E2fsprogs文件系统实用程序远程代码执行漏洞分析

E2fsprogs文件系统实用程序远程代码执行漏洞分析 漏洞概述 Cisco Talos安全研究人员发现E2fsprogs文件系统实用程序中存在一个越界写入漏洞(CVE-2019-5188)，可导致远程代码执行。

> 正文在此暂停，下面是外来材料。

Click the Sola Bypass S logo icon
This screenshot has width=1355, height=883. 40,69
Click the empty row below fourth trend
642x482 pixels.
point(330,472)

该漏洞影响E2fsprogs 1.43.3至1.45.3版本，CVSS评分为7.5。 受影响组件 e2fsck ：E2fsprogs中的一个关键组件，用于修复损坏的文件系统 rehash.c文件中的mutate_ name()函数 ：漏洞具体位置 技术背景 E2fsprogs简介 E2fsprogs是一系列用于与ext2、ext3和ext4文件系统交互的实用程序，是Linux和类Unix操作系统的基础组件，默认安装在大多数Linux发行版中。 ext文件系统目录实现机制 ext2、ext3和ext4文件系统中目录的实现使用哈希树(hash tree)在目录中对文件进行唯一映射： 哈希条目存储在 hash_entry 结构体中 哈希条目数目存储在 num_array 中 哈希表完整性要求所有条目必须唯一 漏洞细节 漏洞位置 漏洞存在于 e2fsck 的 rehash.c 文件的 mutate_name() 函数中，涉及目录重哈希功能的滥用。 漏洞触发条件 当哈希冲突发生时，系统会为文件名添加 {~0,~1, ..., ~n} 后缀 变异后的名称被写入磁盘时，使用临时栈缓冲区存储 程序迭代每个 hash_entry 结构体处理冲突时存在缺陷 漏洞原理 栈越界写入 ：在文件名变异过程中，存在栈缓冲区越界写入问题 利用方式 ：攻击者可通过特制的ext4目录利用该漏洞执行代码 前提条件 ：需要先损坏一个分区才能触发漏洞 平台影响差异 64位系统 ：利用可能性较低，因为栈空间不足且缺乏用户控制的方法来扩展栈 32位系统 ：利用可能性更高，具体结果取决于二进制文件本身及其编译方式 影响范围 受影响版本 ：E2fsprogs 1.43.3至1.45.3 默认安装 ：大多数Linux发行版默认安装此软件 潜在危害 ：远程代码执行 修复方案 厂商已发布更新修复该漏洞，建议用户： 升级到E2fsprogs 1.45.4或更高版本 检查系统中e2fsck的版本 应用相关Linux发行版的安全更新 防御建议 及时更新系统和软件包 限制对文件系统修复工具的访问权限 监控异常的文件系统操作 在关键系统上考虑使用完整性检查机制 总结 该漏洞展示了即使是基础系统组件也可能存在严重安全问题，强调了深度防御和及时更新的重要性。系统管理员应特别关注文件系统相关工具的安全更新，因为这类漏洞可能被用于提升权限或破坏系统完整性。